Meteorologists call March 1 the beginning of spring in the Northern Hemisphere and it seems my inner rhythm is wonderfully synchronized with that. I can’t wait now for the juicy green and the flower power. How about you?
Where I live, the first flowers such as snowdrops and crocus have already brought life back, so have birds like chaffinches, robins, blackbirds, and starlings, who gift us with their mesmerizing choir in the morning. See in my post from last year, how nature turns from brown to wow now.
Today, I thought to bring you some power in the form of an array of flowers nature has in petto for us every spring and summer in Switzerland.

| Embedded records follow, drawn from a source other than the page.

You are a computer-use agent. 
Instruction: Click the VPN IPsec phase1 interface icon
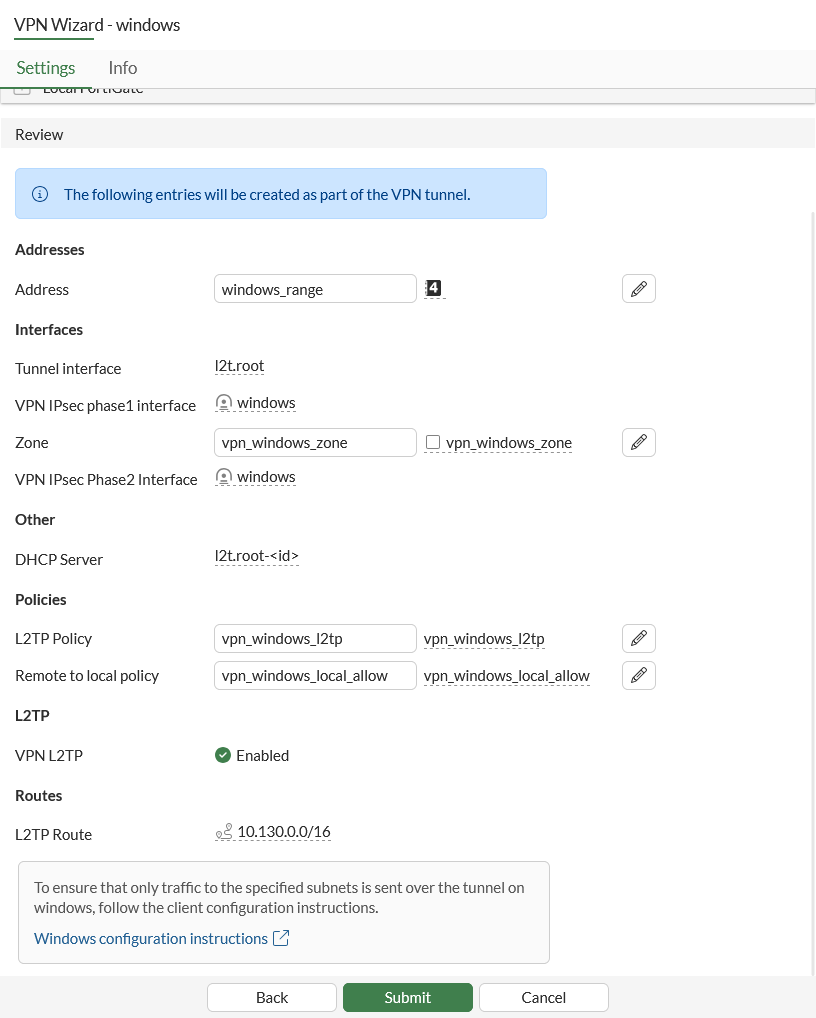(x=224, y=403)
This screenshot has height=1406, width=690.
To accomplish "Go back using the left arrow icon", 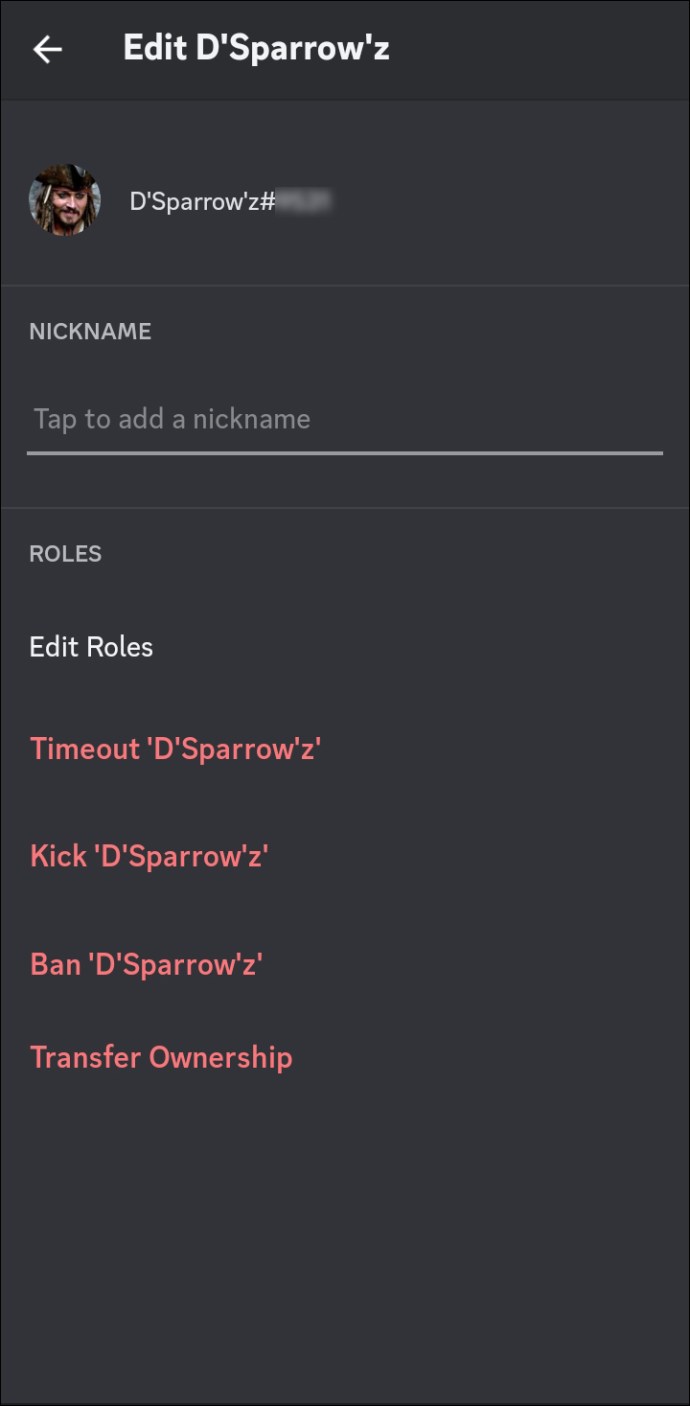I will pyautogui.click(x=47, y=49).
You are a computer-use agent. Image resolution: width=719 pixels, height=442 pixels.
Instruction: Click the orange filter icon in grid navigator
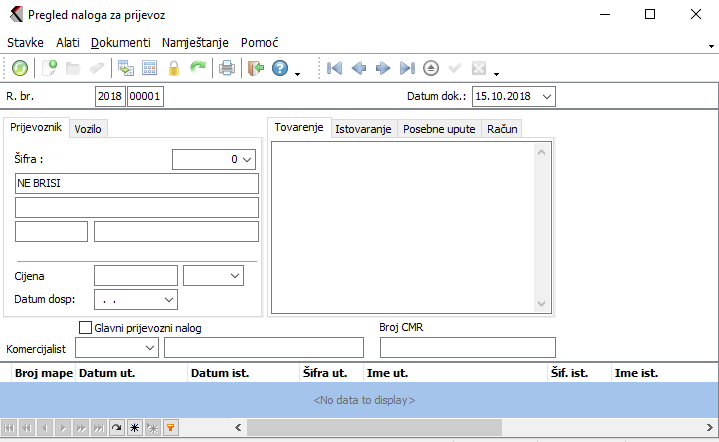pyautogui.click(x=171, y=428)
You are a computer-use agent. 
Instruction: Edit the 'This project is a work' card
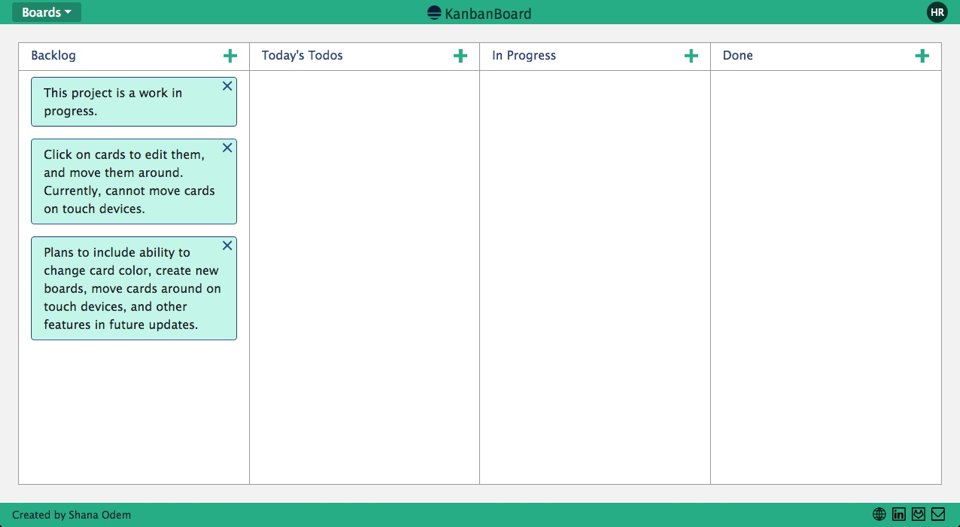[120, 102]
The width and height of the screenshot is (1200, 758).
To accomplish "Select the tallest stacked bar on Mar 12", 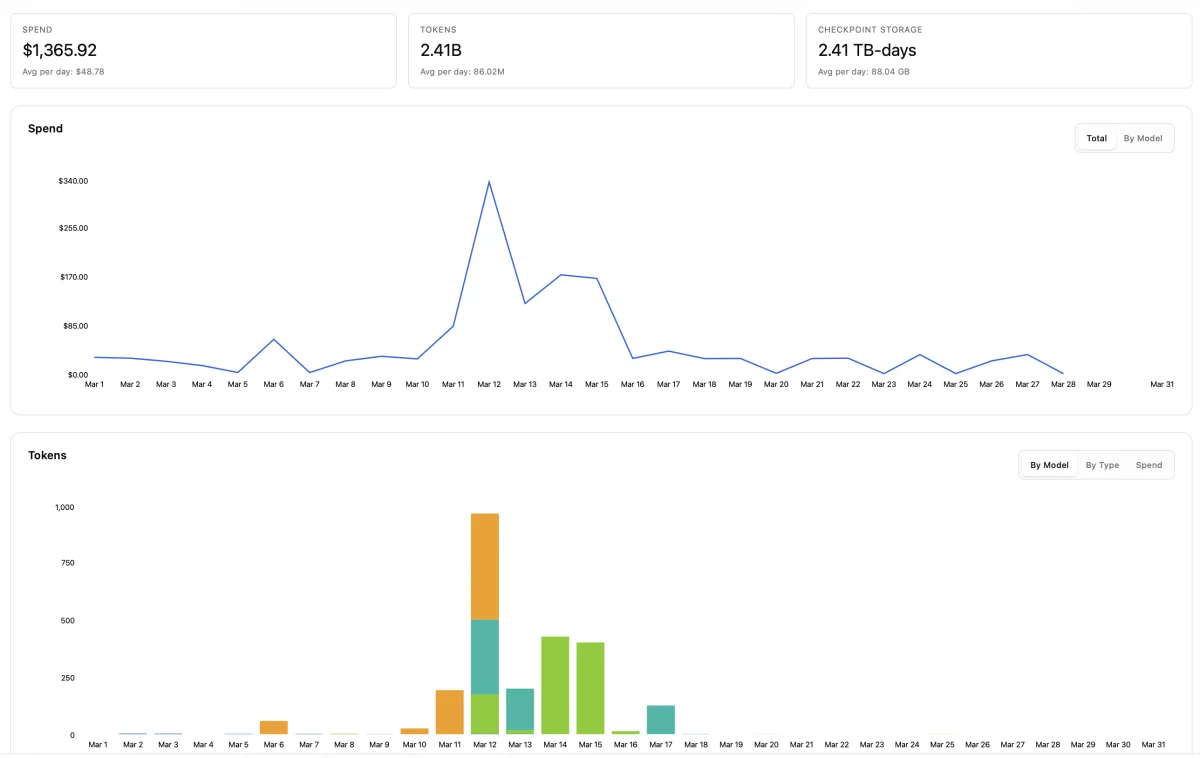I will 487,620.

The unbelievable Alpine Snowbell, Alpenglöckchen, Soldanella alpina, which I photographed in the Swiss Alps in July. Somehow it finds its way through snow, which can still easily be found in midsummer, especially in shadowy and higher areas. A tremendous flower.
Talking alpine species… For sure, you all know this one, don’t you?
White flowers become generally very common with every month now. Below you see a lily high above Lake Maggiore (left), a common spotted-orchid (right above, Fuchs-Knabenkraut, Dactylorhiza fuchsii) and a member of the umbellifer family (right below, Doldenblütler) visited by hoverflies.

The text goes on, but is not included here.